▶ _Task to complete_
Print nothing but the lines below starting at the line that holds "Given: Click the" and ending at the line that holds "Viewport: 1059px width, 590px height.", including both, each exactly as written.

▶ _Entries supplied_

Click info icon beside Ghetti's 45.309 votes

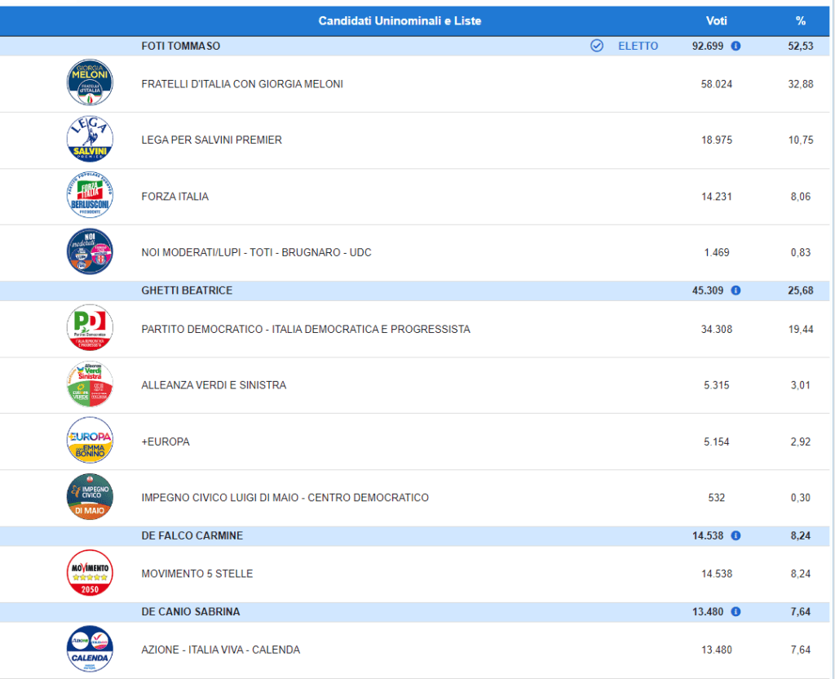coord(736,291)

* * *

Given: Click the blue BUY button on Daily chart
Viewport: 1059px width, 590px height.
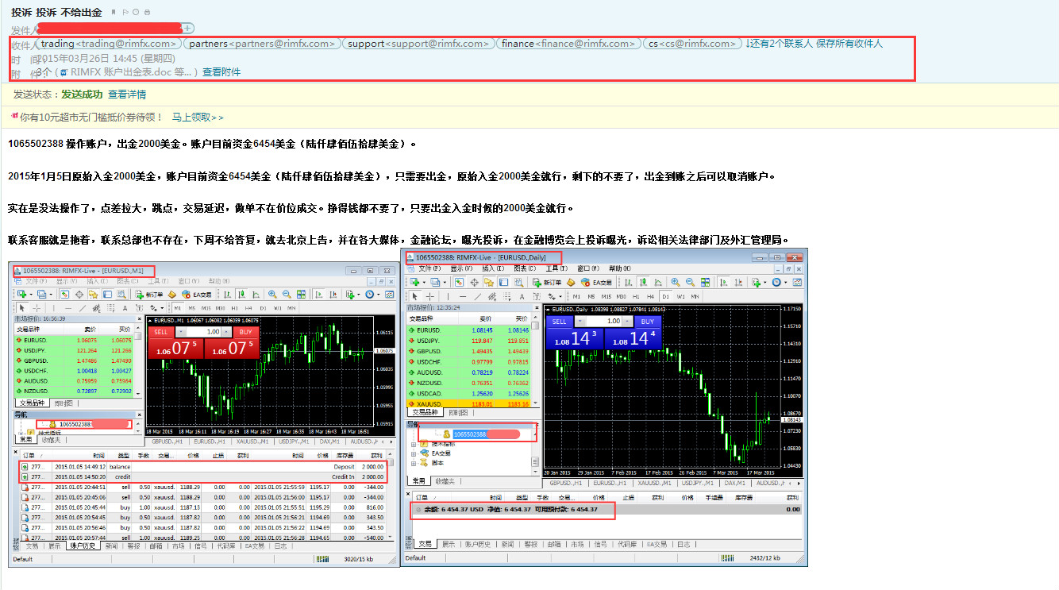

==

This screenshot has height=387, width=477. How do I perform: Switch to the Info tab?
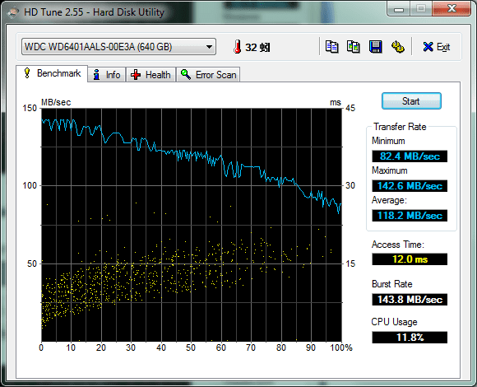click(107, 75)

▶ _Solved exercise_
Given: Click the blue BUY button on Daily chart
Viewport: 1059px width, 590px height.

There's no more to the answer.